The first time this album was reissued, it was absolutely necessary because No Depression had been  no available in print for some time. But here we are, almost 25 years since the GREATEST ALT-COUNTRY ALBUM OF ALL TIME was unleashed, and with all this updated context.

Due to the natural progression of things, Uncle Tupelo came to be known as Jeff Tweedy‘s first band. Alt-country’s meaning changed to something far more loosely defined and marketable. (And custom now dictates that we reissue albums about every decade – though that depends largely on David Bowie’s whims.)

Having not revisited these songs in several years, immediately striking is how vastly more developed Jay Farrar is than Tweedy in both writing and delivery. The difference set forth personality traits that haunted Tweedy right through the first two Wilco records. A muscular, confident Farrar swaggers invariably with the meaty rockers and somber folk laments, while his counterpart sounds endearingly, yet equally invariably like a kid brother. (Though, of the few tidbits to be gleaned from the demos/outtakes disc are stirrings of Tweedy’s ingrained psychedelia.)

Likely, had No Depression come out in 2013, we would still slap it as alt-country and stack it alongside the Slobberbones and Ha Ha Tonkas of the world. But it is almost impossible to imagine that this was the wellspring.

Granted, pre-existing Americana and outlaw country have been folded into the same genre, but were it not for the husky twang in Farrar’s pipes you could justifiably assume Uncle Tupelo was from the Pacific Northwest, so grungey are its tones. Despite their fondness for archived, pre-war hillbilly music, more deeply felt is the social-activist folk you’d associate more with Woody Guthrie than The Carter Family. Clearly, that point can be drawn from Wilco’s later excursions, but it’s also nakedly apparent here. The included cover of “Sin City” – written by country-rock pioneers The Flying Burrito Brothers – is converted unequivocally into a folk song.

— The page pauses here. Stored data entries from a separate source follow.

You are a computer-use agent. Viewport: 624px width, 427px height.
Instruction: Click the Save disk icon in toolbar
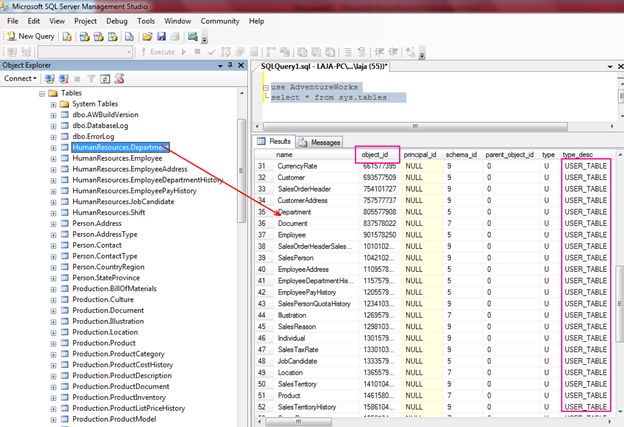pos(160,36)
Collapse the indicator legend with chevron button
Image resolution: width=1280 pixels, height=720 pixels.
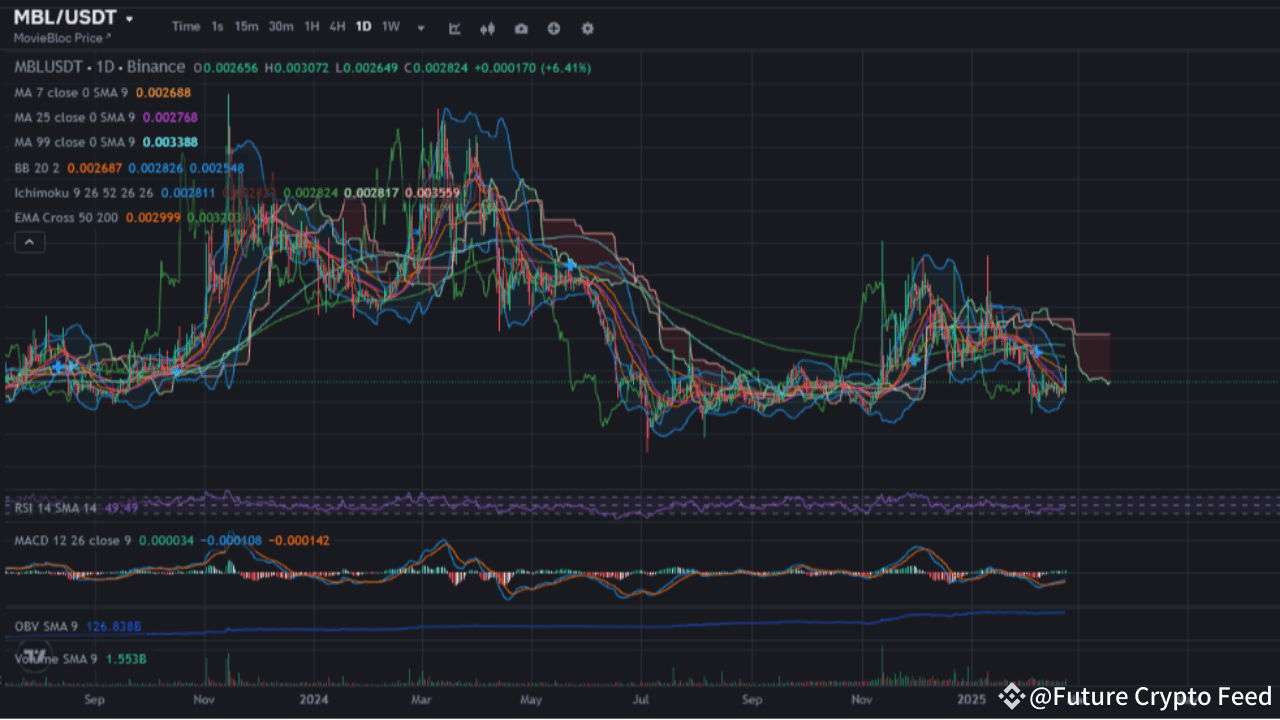pyautogui.click(x=29, y=242)
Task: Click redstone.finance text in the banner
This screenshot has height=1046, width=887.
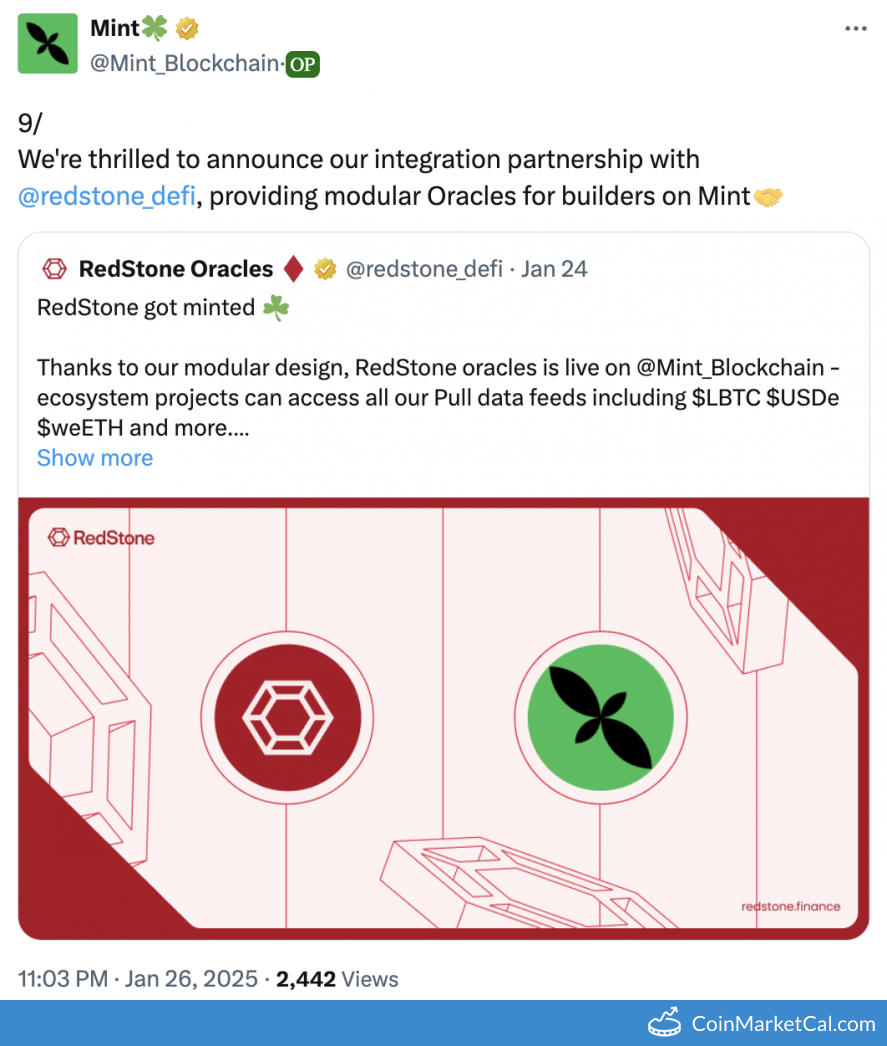Action: tap(790, 907)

No Depression shook the landscape – there’s no point denying. But one of the unintended effects of reissues and their glowing, reverential liner notes is that they force us to reevaluate a greatness we are told to assume. But much the way it can be argued that In Utero surpassed Nevermind, Uncle Tupelo would put forth better efforts to say nothing of the band’s contemporaries. (And since debuts often bear the fruit of several years’ work, such an achievement on a later record is more impressive.) It still deserves acclaim, however, and should be overnighted to all the dreary alt-country bands out there that need a kick in the ass.